Insult to Injury
Tantalizingly close to saving their community garden from destruction, the South Central Farmers beg
By Perry Crowe
These are tense times for the South Central Farmers, poised between an apparent city deal to purchase the property and imminent eviction, and the internal strain is starting to show. A March 17 article in the L.A. Weekly, based on interviews with 20 "current and former South Central farmers," portrayed the farm as the "unofficial fiefdom" of the farmers' two elected leaders, Tezozomoc and Rufina Juarez. One farmer even described them as "despots" who evicted anyone who disagreed with the leadership.
"Everybody has dissident members," responds Tezozomoc. "We have people who are not happy. And it's okay. But we have due process."
The article comes at a critical juncture for the farmers. The city is currently in negotiations to purchase the land from its owner, developer Ralph Horowitz. A sticking point is cutting Horowitz a tax break on the $18 million he could potentially make on the sale. City officials are tight-lipped on the subject, though. Darryl Ryan at the mayor's office would only say the city is seeking a deal that is "mutually beneficial to all parties."
But the Weekly article goes further, citing farmers' concerns about the handling of group funds - about which Tezozomoc and Juarez both say they welcome close scrutiny. A strictly low-budget operation, they pride themselves on the transparency of their organization (all purchases over $100 must be approved by the entire farmer community and all motions require a simple majority to pass). Each farmer pays a $10 membership fee and then $13 per month to farm the land at Alameda Avenue and 41st Street. All members are then subject to the rules of the farm. According to Tezozomoc and Juarez, many of the farmers who were evicted had engaged in sharecropping, whereby a single person would obtain multiple plots on the farm in order to produce food for profit rather than for subsistence, the original intention of the farm.

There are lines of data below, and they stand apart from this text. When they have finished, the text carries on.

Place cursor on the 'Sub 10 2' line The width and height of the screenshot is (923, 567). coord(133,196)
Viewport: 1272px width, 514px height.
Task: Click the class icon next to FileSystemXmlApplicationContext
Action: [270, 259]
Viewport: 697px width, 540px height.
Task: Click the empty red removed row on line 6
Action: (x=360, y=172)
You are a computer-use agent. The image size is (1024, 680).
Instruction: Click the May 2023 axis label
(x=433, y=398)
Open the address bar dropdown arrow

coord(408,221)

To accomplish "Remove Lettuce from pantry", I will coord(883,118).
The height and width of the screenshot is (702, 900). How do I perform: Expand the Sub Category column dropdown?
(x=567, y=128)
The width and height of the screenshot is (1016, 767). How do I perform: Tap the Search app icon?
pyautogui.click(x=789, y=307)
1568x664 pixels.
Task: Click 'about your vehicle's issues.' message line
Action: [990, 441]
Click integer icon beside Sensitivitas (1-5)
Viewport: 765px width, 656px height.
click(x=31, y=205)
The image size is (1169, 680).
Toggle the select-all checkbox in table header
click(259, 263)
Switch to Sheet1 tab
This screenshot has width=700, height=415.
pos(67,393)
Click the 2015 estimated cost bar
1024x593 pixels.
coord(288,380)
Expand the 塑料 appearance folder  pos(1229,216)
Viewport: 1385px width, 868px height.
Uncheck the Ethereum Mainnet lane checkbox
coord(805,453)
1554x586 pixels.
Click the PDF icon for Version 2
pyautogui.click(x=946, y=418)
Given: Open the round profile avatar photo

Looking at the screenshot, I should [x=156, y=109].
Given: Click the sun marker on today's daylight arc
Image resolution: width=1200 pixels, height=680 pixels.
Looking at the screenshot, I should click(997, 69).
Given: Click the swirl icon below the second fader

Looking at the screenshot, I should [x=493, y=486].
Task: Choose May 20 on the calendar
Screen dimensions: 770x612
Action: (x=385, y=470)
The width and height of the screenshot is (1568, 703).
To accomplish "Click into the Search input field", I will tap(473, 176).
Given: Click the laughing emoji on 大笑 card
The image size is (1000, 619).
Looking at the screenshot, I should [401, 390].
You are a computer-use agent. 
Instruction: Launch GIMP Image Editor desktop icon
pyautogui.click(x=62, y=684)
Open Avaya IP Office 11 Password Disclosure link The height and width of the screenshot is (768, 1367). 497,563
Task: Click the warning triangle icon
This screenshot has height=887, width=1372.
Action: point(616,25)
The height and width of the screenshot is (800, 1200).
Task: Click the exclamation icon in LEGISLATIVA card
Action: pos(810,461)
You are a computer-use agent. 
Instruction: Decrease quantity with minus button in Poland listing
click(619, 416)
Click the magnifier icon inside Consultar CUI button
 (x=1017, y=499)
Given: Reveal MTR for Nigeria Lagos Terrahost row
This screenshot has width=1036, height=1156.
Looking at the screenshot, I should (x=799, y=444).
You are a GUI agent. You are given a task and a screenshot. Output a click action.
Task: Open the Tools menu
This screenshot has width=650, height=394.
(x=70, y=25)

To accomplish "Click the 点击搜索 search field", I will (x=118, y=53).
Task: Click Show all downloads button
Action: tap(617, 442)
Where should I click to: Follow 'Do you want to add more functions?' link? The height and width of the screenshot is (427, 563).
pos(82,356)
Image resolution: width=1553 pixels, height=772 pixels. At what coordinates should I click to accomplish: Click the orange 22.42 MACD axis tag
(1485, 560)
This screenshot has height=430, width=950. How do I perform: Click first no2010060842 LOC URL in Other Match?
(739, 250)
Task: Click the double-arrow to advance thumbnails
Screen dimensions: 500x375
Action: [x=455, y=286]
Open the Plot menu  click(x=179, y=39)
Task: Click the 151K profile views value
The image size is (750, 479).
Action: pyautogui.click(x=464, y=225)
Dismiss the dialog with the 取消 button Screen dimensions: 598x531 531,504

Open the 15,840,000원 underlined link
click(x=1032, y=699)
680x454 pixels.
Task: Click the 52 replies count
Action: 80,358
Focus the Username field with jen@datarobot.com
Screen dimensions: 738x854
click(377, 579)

Another membership requirement of the South Central Farm is active participation. The farm holds meetings weekly to update members on events pertaining to the farm, as well as a monthly general assembly meeting where the farmers vote on issues.
"These people [who were evicted] did not want to engage [in the democratic process]," says Tezozomoc. "They did not want to follow the rules. They were used to doing whatever they wanted. These are the people who are not happy because we began to enforce the original rules that the Food Bank [to whom the farmers pay monthly dues] never enforced."
Originally, the 14-acre farm was divided into eight sections, with each section run by a captain. During that time, the aforementioned sharecropping practices began, with some captains taking three or four plots for themselves. ? A change in leadership came in February 2003 in response to a written eviction notice.
"What happened is we had a meeting," says Juarez, "and we asked people, 'Did you know that [the farm] was going to close? And they all said, 'No, we only got this letter in English.' So we had a general assembly where we talked about, 'Okay, do we want to move forward as a group?' And everybody said, 'Yes.'"
And with that decision to begin fighting the eviction, the atmosphere at the farm did change. The farmers now had a political battle on their hands.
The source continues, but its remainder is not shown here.